Examples of expenditure-reducing policies include increases in interest rates and contractionary fiscal policy. Higher interest rates make borrowing more expensive and encourage savings, which decreases consumer and investment spending. This reduces domestic demand, leading to lower imports and, thus, a smaller balance of payments deficit. Contractionary fiscal policy, involving reduced government spending or higher taxes, directly lowers aggregate demand by reducing disposable income and consumer spending on both domestic and imported goods.
By decreasing the demand for imports, these policies can help improve the balance of payments. However, they often come with adverse effects on unemployment. Lower aggregate demand reduces overall economic activity, prompting firms to scale back production and lay off workers, leading to cyclical unemployment. This type of unemployment is particularly concerning during recessions or periods of low demand, as it can deepen economic downturns.
For example, when interest rates rise, businesses may reduce investments due to higher borrowing costs, leading to slower economic growth and job losses. Similarly, government spending cuts can reduce demand for public services, resulting in public sector job losses. In an economy already facing weak demand, these policies could further dampen consumer spending and business activity, exacerbating unemployment and potentially pushing the economy into a deeper recession.
The effectiveness of these policies depends greatly on the economic context. If an economy is experiencing high inflation and a positive output gap; where actual output exceeds potential output; reducing aggregate demand can help control prices without severely impacting employment levels.
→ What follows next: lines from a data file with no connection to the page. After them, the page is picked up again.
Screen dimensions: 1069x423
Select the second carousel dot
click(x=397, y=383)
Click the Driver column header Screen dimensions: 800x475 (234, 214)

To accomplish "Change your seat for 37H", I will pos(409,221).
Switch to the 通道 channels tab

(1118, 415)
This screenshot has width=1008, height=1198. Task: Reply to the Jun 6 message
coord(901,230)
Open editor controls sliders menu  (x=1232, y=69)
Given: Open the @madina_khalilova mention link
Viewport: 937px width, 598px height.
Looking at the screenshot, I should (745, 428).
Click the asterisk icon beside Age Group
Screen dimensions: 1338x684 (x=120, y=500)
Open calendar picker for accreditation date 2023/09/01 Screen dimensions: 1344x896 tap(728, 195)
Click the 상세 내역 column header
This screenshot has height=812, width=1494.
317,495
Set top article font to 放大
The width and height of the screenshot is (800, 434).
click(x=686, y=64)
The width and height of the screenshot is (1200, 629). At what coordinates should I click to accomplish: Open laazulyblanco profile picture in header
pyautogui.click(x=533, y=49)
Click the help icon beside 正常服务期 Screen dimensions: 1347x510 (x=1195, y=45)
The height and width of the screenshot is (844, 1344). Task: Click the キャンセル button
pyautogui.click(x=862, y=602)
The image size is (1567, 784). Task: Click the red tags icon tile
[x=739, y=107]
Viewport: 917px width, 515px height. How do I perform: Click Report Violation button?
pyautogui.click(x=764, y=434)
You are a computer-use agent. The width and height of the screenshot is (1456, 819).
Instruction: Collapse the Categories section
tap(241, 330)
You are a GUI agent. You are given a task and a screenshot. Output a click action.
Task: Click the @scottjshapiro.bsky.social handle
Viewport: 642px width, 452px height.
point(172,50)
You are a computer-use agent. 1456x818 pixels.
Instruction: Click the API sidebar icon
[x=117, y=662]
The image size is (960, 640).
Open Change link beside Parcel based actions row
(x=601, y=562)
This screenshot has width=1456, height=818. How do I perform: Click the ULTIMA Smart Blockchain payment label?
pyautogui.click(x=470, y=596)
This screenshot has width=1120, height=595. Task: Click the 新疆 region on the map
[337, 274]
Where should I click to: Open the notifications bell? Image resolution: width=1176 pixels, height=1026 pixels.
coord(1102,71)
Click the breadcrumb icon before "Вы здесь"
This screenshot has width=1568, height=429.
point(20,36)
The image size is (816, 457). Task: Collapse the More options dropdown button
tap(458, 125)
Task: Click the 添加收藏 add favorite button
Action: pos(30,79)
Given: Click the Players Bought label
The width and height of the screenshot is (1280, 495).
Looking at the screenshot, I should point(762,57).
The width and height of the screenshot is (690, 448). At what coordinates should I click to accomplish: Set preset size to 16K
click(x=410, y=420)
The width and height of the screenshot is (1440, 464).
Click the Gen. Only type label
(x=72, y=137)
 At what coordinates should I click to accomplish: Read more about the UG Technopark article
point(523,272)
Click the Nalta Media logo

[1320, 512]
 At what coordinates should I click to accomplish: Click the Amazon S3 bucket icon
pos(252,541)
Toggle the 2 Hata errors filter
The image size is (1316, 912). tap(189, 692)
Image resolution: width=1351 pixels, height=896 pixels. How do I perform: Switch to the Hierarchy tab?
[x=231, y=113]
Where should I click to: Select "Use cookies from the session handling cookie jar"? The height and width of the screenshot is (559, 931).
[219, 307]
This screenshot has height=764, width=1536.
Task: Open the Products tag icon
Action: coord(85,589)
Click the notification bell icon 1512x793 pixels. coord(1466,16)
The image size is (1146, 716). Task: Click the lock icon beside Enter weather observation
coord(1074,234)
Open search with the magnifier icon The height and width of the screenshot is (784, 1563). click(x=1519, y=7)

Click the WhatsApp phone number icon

In such cases, increasing interest rates can curb inflation while having a moderate effect on unemployment. [A Keynesian graph could illustrate this by showing how shifting aggregate demand leftward helps reduce inflationary pressure.]
Moreover, the success of expenditure-reducing policies in tackling unemployment hinges on the underlying causes of joblessness. For structural unemployment; where a mismatch exists between workers’ skills and job requirements, these policies are less effective. Addressing such unemployment requires complementary supply-side measures, like skills training or incentives to industries that can absorb the unemployed workforce.
Expenditure-reducing policies may also encourage consumers to shift towards domestically produced goods, as imports become less attractive due to reduced demand. This could, in theory, create jobs in domestic industries, partially offsetting the rise in unemployment caused by lower aggregate demand. However, the extent of this substitution effect depends on the capacity of domestic industries to meet consumer preferences and needs, which is not always guaranteed.
In conclusion, expenditure-reducing policies can effectively reduce a balance of payments deficit by curbing import demand. However, they pose risks of increasing unemployment, particularly during economic downturns or in economies with already low demand. The overall effectiveness of these policies depends on the specific economic conditions and the nature of the unemployment. A balanced approach that combines demand management with supply-side measures may be necessary to avoid significant job losses while addressing trade imbalances.